### PASSAGE
=====

# Imports

In [None]:
import sys
import pandas as pd
import numpy as np
import scipy as sp
import IPython
from IPython import display
import sklearn

import random
import time

import warnings
warnings.filterwarnings('ignore')

import matplotlib as mpl
import matplotlib.pyplot as plt # Collection of functions for scientific and publication-ready visualization
%matplotlib inline
import seaborn as sns

from collections import Counter

# Loading Data

In [None]:
data_raw = pd.read_csv('train.csv')
data_val = pd.read_csv('test.csv')

train_ids = data_raw['PassengerId']
test_ids = data_val['PassengerId']

data_c = data_raw.copy(deep = True)
data_all = [data_c, data_val]

print(data_c.info())
print(data_val.info())
data_c.head()

In [None]:
print(data_c.isnull().sum())
print("-"*10)
print(data_val.isnull().sum())
data_c.describe(include = 'all')

=====

### WORK TO COMPLETE
1 > Reproduce the section of the notebook above from "data_val = pd.read_csv('test.csv')" to "data_c.head()".
2 > In the notebook above, which CSV file is loaded into the variable data_val?

### DATA PROVIDED
=====

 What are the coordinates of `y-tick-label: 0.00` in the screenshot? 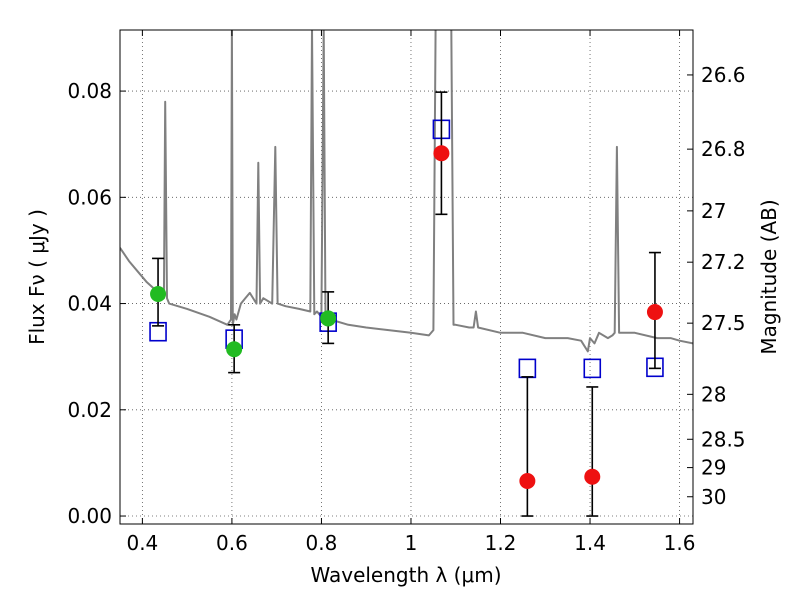 It's located at (90, 516).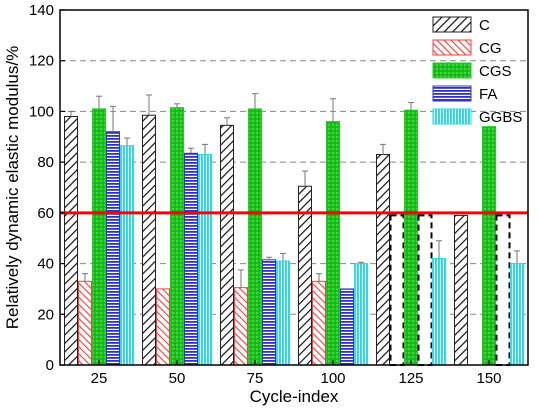  I want to click on x-tick-label-50: 50, so click(178, 378).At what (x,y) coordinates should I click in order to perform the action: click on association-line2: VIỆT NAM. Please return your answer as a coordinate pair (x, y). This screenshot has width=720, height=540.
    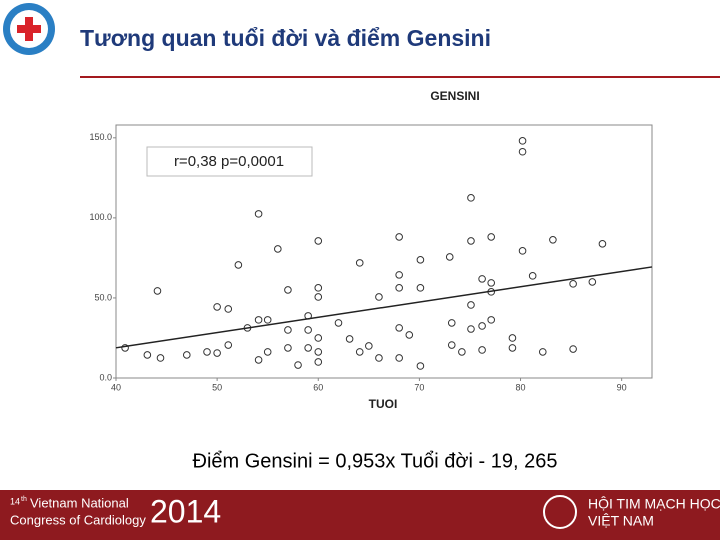
    Looking at the image, I should click on (621, 521).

=====

### OUTPUTS FOR THE TASKS
1 >
data_val = pd.read_csv('test.csv')

train_ids = data_raw['PassengerId']
test_ids = data_val['PassengerId']

data_c = data_raw.copy(deep = True)
data_all = [data_c, data_val]

print(data_c.info())
print(data_val.info())
data_c.head()

2 > test.csv